Die über das branchenübliche hohe Niveau hinausgehende Krise im Selbstverständnis der Profession ist für uns Anlass, Alternativen zu thematisieren. »Forget that you are an architect. Forget all about it«, empfiehlt dazu Caroline Bos, die im »Editorial Board« mitgearbeitet hat, das für die Auswahl der Beiträge zum Thema »Learning from Calvin Klein« verantwortlich ist.
Im einleitenden Interview zum aktuellen Teil des UmBau stellen Elke Delugan-Meissl und Roman Delugan den Architekten als Einzelkämpfer in Frage und sehen im »Branding« den über das Funktionelle hinausgehenden Mehrwert der Architektur.

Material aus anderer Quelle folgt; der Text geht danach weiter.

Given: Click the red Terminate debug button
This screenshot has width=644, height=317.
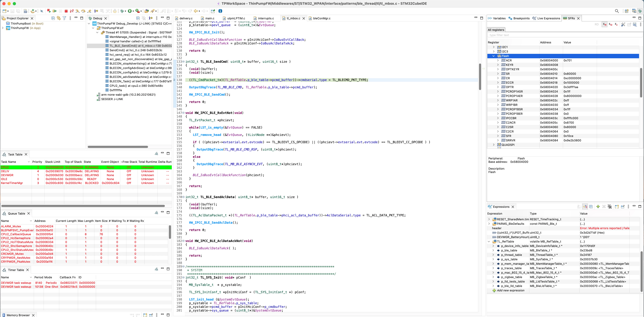Looking at the screenshot, I should 66,11.
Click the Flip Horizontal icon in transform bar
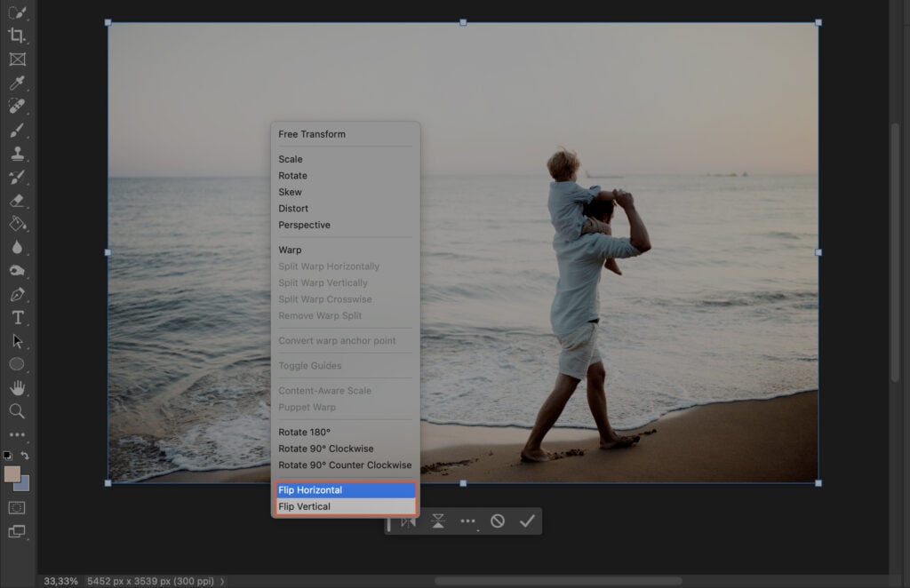Screen dimensions: 910x588 pyautogui.click(x=409, y=522)
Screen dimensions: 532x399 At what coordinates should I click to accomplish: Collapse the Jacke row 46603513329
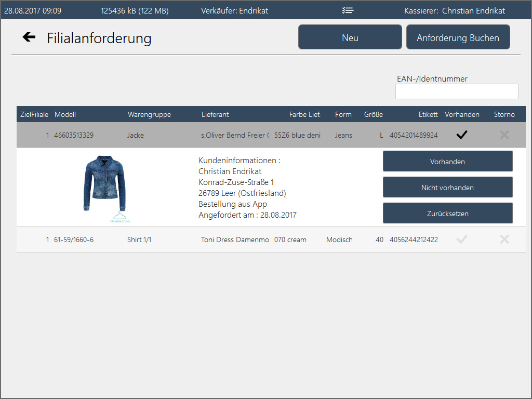pyautogui.click(x=74, y=135)
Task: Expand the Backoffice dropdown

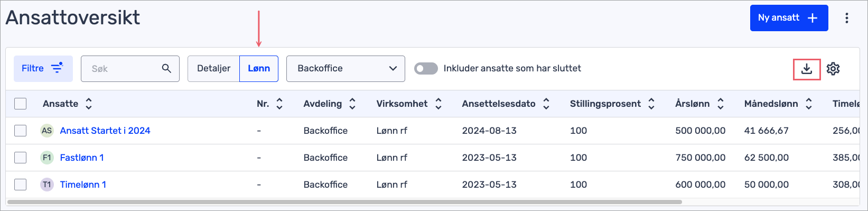Action: (x=346, y=69)
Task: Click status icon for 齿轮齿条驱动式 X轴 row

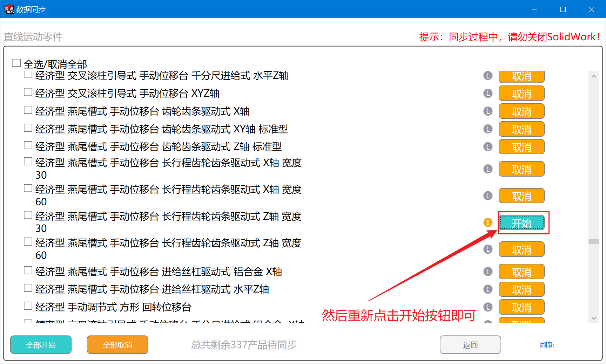Action: point(488,111)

Die anschließende Dokumentation eines Gemeinschaftsprojekts von sechs jüngeren Wiener Teams beweist, dass der Wiener Wohnbau jenseits des aktuellen Hochhaustrends zu Innovationen fähig ist.
Der Fotoessay von Moira Zoitl und Corazon Amaya-Canete stellt mit einer Dokumentation der »Chat(t)er Gardens« in Hongkong nicht den architektonischen, sondern den sozialen Raum in den Mittelpunkt.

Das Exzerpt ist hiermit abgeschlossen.